We left her at Camping world because we are having them put on all three slide awnings, and they were not in yet, so we just left our New Baby there, no reason to pull it home, just to turn around and have to take off of work next week to take her back..

Ken is Still Working for a Couple of years, and then he will be looking at getting into the drop, but With his kind of City work he has plenty of time to take weekly trips for now!! We have just purchased 2 Hobie Cat 14FT, Kayaks, and one has a lithium Motor in it for me, Yes I am spoiled.. So we are on our way to getting ready for Retirement.. We Live in Florida, and Love the Salt Life!!!!. We have one little Female Mini, Doxie, and she will be traveling with us.. and 1 Parrot a African Grey.

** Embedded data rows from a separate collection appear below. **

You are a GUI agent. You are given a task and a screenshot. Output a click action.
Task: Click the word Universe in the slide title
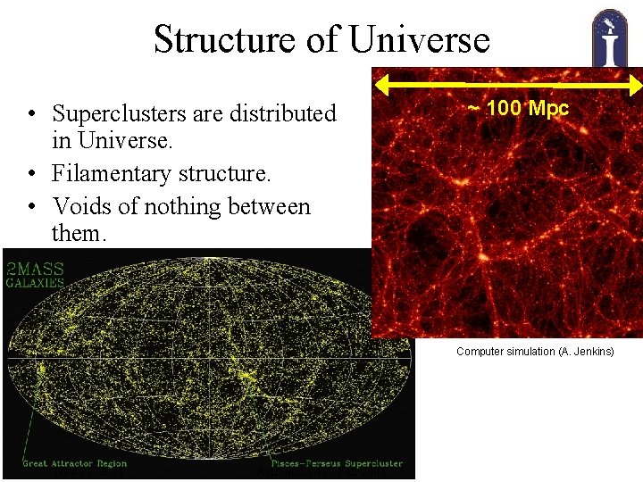[x=420, y=39]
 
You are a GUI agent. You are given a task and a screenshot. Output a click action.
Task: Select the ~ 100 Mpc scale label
[x=519, y=109]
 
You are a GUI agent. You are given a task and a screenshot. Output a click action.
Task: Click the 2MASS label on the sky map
[x=35, y=268]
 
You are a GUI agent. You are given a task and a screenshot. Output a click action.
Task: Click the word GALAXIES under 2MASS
[x=36, y=283]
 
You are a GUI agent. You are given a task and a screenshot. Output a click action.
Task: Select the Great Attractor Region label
[x=76, y=463]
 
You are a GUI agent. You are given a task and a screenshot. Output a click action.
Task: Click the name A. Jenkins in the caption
[x=587, y=352]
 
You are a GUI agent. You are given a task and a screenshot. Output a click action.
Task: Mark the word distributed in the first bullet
[x=282, y=114]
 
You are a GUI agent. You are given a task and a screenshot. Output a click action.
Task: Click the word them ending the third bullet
[x=79, y=234]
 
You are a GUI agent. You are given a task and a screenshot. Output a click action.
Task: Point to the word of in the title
[x=325, y=39]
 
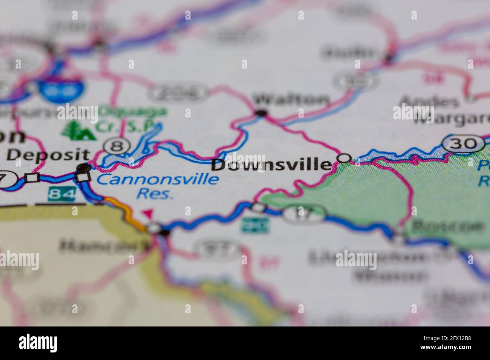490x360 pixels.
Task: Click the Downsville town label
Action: [x=271, y=165]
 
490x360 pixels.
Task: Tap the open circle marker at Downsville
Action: [x=343, y=158]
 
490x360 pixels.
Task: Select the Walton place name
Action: [x=291, y=100]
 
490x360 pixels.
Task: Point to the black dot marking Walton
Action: [x=261, y=113]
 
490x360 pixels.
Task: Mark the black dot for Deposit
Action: [x=83, y=167]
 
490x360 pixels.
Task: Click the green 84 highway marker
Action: [x=61, y=194]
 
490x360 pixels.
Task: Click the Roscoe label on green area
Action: [x=447, y=226]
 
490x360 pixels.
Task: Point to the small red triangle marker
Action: [x=147, y=214]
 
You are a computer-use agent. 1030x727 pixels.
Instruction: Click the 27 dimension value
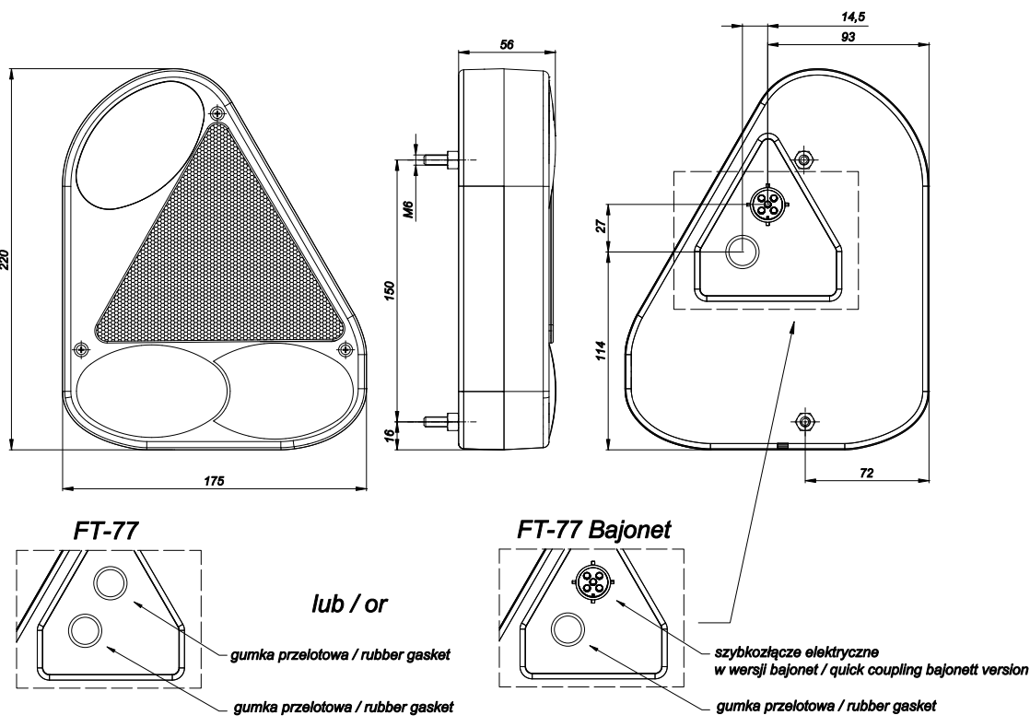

and that is our Story for now.


----------



## Todd&Regan

Welcome to Outbackers and congrats on the new 298RE!

Todd


----------



## 298RE 2015

ob277rl said:


> Judging by the size of your font it is easy to tell just how excited you are about your new trailer LOL. Congratulations and welcome to Outbackers, you found the right place to be when looking for help and friendship. I believe having the slide toppers installed was a good decision I would like to install some, somewhere down the line. I believe there are a few Outbackers here that Kayak also and might have a few tip on how they carry them along with them. It is fortunate you already live in Florida, so after retirement you won't have to move there. I just wanted to say hello and Good Luck.
> 
> Robert


Thanks Robert,
LOL I just like big fonts, but I am excited also, we Got rid of a Coachmen 25FT, and got the 298RE.
we had water Damage from the slide leaking on the Coach, so we made sure to get the slides covers, right off and are parking the new one under a new metal building.
Thanks for the welcome.
Linda And Ken.


----------



## Leedek

"I like big fonts and I cannot lie"









Oh.... sorry.... got carried away









Welcome to Outbackers! We're all pretty good people and we all like our trailers a lot. 

* GO SEAHAWKS!!!*


----------